WHAT TO DO -
Return every line of the entries below word for word, omitting the pictures from your response.

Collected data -
* * * * * * * * *
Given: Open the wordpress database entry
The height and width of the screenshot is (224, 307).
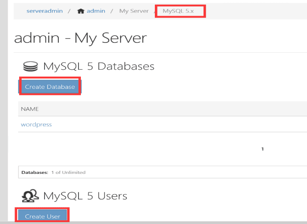Looking at the screenshot, I should [36, 124].
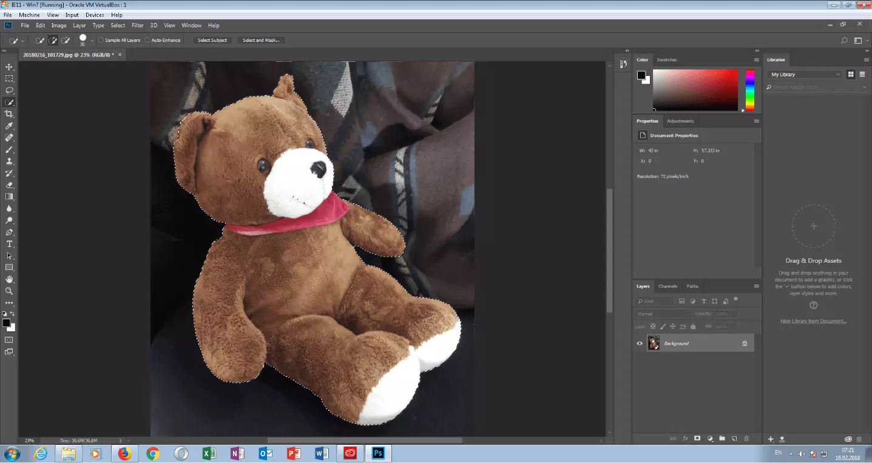Click the Select Subject button
The width and height of the screenshot is (872, 463).
212,40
* * * * * * * * *
SOLUTION TO THE PROBLEM -
Given: Open the wordpress database entry
The height and width of the screenshot is (224, 307).
Looking at the screenshot, I should [36, 124].
Click the Select Subject button
The width and height of the screenshot is (872, 463).
212,40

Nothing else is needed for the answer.